======== Dataset records ========
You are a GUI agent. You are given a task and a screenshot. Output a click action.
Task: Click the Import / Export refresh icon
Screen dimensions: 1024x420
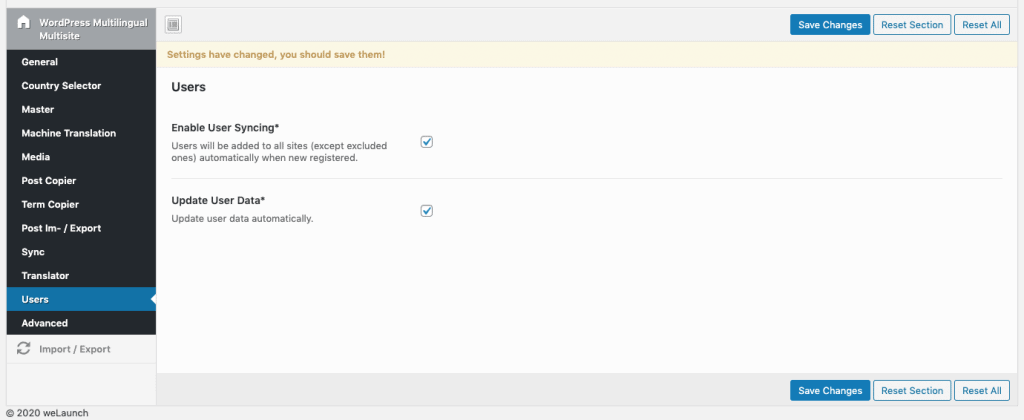point(24,349)
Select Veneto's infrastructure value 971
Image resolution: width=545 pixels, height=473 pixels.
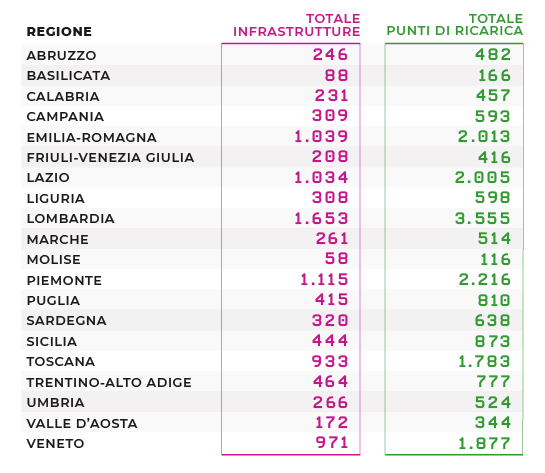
========
#### [Brief]
Return every line of the records that contains the string "refresh".

#### [Exercise output]
Task: Click the Import / Export refresh icon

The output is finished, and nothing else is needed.